EXERCISE AIM
Extract the lines between the one holding "You are a computer-use agent. This" and the one holding "[x=405, y=209]", inclusive, and reproduce them verbatim.
— Start of TASK INPUT —
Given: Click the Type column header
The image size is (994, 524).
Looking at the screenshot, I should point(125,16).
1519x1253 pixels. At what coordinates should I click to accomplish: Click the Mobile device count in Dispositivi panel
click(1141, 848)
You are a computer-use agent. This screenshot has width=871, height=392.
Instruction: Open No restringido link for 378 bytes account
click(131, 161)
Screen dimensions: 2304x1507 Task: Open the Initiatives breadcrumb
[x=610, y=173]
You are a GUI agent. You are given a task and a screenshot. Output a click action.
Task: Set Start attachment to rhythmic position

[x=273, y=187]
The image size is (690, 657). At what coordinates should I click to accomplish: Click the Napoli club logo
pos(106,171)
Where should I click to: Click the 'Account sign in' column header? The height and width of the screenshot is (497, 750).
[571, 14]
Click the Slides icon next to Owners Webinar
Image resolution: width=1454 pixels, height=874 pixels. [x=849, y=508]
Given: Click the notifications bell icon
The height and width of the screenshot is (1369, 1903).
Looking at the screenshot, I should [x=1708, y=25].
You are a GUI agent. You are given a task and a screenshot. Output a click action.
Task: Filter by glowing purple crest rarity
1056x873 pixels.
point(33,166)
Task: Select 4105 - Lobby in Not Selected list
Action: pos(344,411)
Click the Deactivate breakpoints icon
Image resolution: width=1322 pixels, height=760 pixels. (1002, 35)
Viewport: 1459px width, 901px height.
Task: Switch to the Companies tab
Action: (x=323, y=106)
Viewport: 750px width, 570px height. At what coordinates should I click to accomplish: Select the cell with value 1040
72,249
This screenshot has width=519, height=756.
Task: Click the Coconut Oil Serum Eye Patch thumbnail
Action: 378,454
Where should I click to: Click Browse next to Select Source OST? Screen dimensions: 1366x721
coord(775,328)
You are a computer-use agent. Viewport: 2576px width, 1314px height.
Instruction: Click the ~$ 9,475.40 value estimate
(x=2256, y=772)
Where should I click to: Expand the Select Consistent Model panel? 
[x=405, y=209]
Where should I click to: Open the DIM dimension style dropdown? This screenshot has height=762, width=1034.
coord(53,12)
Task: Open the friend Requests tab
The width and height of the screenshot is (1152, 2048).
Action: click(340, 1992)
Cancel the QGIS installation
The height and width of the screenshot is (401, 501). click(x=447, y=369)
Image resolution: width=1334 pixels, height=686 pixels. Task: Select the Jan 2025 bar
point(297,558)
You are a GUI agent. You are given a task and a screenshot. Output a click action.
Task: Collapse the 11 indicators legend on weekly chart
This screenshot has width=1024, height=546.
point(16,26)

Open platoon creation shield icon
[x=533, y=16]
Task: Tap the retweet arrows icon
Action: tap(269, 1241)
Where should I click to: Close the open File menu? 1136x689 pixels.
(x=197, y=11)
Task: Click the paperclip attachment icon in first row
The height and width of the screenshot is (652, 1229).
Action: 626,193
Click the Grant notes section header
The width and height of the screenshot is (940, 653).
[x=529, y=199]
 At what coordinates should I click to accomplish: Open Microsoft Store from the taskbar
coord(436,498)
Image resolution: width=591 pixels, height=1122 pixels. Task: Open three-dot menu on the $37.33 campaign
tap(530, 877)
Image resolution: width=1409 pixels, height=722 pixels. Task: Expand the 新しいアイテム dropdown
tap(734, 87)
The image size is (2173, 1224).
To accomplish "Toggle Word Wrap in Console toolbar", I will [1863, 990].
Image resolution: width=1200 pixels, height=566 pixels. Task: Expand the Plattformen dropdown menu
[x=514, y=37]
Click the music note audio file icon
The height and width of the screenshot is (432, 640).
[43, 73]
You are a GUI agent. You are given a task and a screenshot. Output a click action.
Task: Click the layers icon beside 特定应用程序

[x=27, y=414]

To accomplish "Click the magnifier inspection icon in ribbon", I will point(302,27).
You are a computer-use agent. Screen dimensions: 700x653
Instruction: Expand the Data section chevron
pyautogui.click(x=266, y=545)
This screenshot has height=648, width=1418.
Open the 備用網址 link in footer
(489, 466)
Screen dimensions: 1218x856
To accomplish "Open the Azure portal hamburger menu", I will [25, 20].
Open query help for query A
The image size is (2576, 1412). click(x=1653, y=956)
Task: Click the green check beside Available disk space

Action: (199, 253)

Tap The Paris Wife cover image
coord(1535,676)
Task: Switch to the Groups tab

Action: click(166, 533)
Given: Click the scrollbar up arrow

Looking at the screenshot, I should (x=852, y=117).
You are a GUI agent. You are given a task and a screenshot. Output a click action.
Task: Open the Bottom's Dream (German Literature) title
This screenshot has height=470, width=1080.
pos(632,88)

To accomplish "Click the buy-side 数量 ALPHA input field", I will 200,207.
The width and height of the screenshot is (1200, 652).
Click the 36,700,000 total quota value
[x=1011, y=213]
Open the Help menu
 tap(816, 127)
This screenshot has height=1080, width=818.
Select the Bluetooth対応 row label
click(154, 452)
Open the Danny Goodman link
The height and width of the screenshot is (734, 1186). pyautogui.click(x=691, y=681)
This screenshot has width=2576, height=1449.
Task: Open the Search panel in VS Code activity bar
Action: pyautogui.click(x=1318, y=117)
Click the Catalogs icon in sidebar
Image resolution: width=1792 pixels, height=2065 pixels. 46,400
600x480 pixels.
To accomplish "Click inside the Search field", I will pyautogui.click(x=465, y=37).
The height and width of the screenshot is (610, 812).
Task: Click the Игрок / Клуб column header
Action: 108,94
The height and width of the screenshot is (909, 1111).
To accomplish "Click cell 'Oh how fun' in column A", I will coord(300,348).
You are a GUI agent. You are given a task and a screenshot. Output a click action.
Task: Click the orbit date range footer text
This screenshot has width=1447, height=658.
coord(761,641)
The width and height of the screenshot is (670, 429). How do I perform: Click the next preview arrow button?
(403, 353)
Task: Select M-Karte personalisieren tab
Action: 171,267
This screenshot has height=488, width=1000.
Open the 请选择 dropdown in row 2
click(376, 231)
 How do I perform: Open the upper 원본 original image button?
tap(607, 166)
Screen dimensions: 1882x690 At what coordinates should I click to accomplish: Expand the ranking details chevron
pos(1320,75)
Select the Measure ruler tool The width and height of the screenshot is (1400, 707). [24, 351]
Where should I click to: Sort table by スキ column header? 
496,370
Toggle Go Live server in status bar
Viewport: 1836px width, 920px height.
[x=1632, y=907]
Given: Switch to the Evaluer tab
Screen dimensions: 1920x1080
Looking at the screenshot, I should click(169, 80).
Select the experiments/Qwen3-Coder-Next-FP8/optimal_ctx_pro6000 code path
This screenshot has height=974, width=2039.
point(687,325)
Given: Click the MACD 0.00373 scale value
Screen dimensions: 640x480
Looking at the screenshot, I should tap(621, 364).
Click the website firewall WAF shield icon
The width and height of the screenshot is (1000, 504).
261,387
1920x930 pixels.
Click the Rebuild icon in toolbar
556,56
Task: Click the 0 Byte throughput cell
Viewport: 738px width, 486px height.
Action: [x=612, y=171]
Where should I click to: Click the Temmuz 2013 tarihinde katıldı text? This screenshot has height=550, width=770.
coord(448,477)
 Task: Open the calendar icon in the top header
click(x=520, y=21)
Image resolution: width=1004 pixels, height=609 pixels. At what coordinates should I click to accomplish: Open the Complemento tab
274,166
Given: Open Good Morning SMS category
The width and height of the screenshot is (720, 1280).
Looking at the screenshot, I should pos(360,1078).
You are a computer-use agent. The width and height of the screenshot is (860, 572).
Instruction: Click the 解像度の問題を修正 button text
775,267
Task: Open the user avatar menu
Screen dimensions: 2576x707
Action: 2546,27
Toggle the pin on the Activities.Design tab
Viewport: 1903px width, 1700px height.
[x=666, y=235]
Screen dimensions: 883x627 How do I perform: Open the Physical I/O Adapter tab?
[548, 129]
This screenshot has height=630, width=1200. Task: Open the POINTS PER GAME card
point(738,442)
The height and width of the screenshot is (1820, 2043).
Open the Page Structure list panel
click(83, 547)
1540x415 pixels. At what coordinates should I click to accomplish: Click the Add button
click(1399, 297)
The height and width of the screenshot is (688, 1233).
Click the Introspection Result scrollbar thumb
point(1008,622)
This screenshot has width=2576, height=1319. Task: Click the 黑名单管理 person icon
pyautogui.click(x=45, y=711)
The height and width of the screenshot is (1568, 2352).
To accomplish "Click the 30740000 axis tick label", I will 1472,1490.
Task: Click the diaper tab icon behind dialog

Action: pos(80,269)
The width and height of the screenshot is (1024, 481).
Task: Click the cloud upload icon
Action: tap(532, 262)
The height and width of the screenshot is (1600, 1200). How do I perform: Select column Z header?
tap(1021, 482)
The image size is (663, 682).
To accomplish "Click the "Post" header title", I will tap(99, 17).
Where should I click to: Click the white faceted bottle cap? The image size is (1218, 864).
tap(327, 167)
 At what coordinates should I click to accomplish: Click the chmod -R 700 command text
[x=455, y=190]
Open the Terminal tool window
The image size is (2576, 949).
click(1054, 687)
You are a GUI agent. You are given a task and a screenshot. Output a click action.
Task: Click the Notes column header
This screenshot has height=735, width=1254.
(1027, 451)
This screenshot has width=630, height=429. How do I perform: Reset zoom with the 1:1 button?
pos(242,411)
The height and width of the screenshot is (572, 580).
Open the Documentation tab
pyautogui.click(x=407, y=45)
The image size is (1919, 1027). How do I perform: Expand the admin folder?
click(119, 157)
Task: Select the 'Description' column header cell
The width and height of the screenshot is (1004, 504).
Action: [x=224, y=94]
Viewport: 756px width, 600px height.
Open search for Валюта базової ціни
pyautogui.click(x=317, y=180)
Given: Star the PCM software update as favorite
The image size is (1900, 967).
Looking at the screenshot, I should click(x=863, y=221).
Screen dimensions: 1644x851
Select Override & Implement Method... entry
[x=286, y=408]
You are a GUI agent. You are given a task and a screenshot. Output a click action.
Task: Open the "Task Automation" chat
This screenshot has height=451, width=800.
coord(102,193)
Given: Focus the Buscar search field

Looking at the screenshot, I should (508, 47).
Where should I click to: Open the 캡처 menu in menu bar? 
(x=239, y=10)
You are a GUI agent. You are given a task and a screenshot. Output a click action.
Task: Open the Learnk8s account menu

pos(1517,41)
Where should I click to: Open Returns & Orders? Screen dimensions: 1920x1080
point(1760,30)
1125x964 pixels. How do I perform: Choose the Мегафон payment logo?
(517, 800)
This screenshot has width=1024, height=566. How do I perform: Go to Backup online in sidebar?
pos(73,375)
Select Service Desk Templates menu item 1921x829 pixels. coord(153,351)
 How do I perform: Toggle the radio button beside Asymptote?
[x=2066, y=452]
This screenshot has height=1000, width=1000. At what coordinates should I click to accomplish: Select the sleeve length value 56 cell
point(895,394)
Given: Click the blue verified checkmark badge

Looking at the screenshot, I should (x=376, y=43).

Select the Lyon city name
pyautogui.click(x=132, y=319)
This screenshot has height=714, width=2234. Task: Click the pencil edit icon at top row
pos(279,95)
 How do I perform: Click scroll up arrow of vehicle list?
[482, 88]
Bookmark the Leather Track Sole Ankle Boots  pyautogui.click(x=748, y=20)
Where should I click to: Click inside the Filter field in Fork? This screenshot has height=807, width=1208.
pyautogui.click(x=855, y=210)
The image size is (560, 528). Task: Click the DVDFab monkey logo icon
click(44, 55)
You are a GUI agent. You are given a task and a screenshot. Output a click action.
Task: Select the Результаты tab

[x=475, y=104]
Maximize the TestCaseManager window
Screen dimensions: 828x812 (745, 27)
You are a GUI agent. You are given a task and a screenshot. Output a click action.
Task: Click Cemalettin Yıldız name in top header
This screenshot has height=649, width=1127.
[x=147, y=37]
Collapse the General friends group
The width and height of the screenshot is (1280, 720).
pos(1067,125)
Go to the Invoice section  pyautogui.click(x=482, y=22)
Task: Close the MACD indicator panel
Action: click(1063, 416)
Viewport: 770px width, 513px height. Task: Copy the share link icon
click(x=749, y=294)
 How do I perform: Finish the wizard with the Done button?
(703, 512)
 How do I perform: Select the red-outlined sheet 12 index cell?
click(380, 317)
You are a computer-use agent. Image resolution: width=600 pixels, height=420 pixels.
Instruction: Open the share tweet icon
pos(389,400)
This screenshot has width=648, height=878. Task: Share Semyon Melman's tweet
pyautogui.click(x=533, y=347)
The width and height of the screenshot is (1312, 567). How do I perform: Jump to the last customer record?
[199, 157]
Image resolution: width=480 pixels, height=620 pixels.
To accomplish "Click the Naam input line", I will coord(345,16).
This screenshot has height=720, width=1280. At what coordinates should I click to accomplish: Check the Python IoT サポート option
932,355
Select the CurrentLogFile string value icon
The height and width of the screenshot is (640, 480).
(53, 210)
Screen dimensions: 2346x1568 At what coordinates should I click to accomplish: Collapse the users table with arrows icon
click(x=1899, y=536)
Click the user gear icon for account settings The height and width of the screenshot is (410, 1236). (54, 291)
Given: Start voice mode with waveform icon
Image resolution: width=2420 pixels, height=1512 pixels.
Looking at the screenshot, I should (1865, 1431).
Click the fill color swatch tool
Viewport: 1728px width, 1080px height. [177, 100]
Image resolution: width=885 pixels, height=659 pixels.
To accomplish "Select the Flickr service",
— End of TASK INPUT —
COMPLETED TASK
You are a computer-use agent. This screenshot has width=871, height=392.
Instruction: Open No restringido link for 378 bytes account
click(131, 161)
Screen dimensions: 2304x1507 Task: Open the Initiatives breadcrumb
[x=610, y=173]
You are a GUI agent. You are given a task and a screenshot. Output a click action.
Task: Set Start attachment to rhythmic position

[x=273, y=187]
The image size is (690, 657). At what coordinates should I click to accomplish: Click the Napoli club logo
pos(106,171)
Where should I click to: Click the 'Account sign in' column header? The height and width of the screenshot is (497, 750).
[571, 14]
Click the Slides icon next to Owners Webinar
Image resolution: width=1454 pixels, height=874 pixels. [x=849, y=508]
Given: Click the notifications bell icon
The height and width of the screenshot is (1369, 1903).
Looking at the screenshot, I should [x=1708, y=25].
You are a GUI agent. You are given a task and a screenshot. Output a click action.
Task: Filter by glowing purple crest rarity
1056x873 pixels.
point(33,166)
Task: Select 4105 - Lobby in Not Selected list
Action: pos(344,411)
Click the Deactivate breakpoints icon
Image resolution: width=1322 pixels, height=760 pixels. (1002, 35)
Viewport: 1459px width, 901px height.
Task: Switch to the Companies tab
Action: (x=323, y=106)
Viewport: 750px width, 570px height. At what coordinates should I click to accomplish: Select the cell with value 1040
72,249
This screenshot has width=519, height=756.
Task: Click the Coconut Oil Serum Eye Patch thumbnail
Action: 378,454
Where should I click to: Click Browse next to Select Source OST? Screen dimensions: 1366x721
coord(775,328)
You are a computer-use agent. Viewport: 2576px width, 1314px height.
Instruction: Click the ~$ 9,475.40 value estimate
(x=2256, y=772)
Where should I click to: Expand the Select Consistent Model panel? 
[x=405, y=209]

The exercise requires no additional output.